AVAILABLE DATA START

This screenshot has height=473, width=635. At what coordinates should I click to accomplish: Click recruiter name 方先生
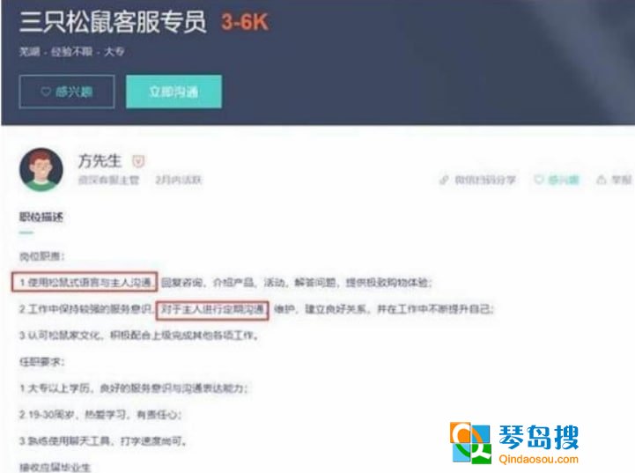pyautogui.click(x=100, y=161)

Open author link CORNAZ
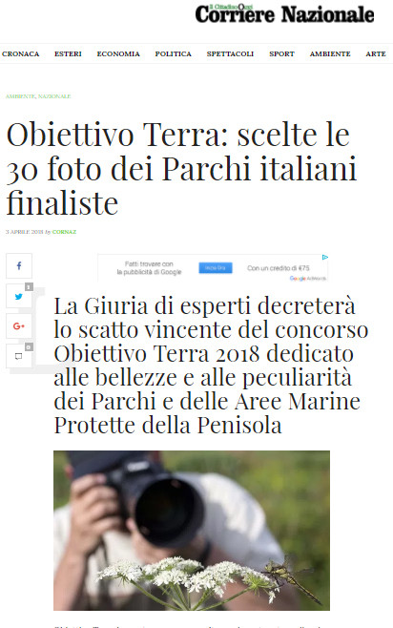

AVAILABLE DATA END
AVAILABLE DATA START

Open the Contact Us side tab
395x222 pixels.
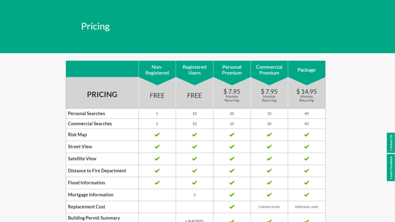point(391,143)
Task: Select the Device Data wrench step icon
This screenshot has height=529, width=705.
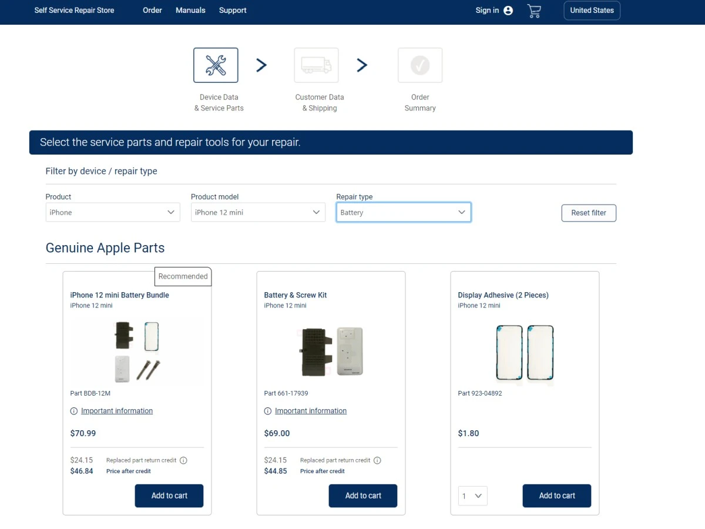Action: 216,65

AVAILABLE DATA END

**EXERCISE OBJECTIVE**
I would like the exact lines from the data above, starting with the one that holds "This screenshot has height=473, width=635." and going on through the one that holds "Open author link CORNAZ", without the pictures.

**EXERCISE ANSWER**
This screenshot has height=473, width=635. At what coordinates should I click to accomplish: Click recruiter name 方先生
pyautogui.click(x=100, y=161)

Open author link CORNAZ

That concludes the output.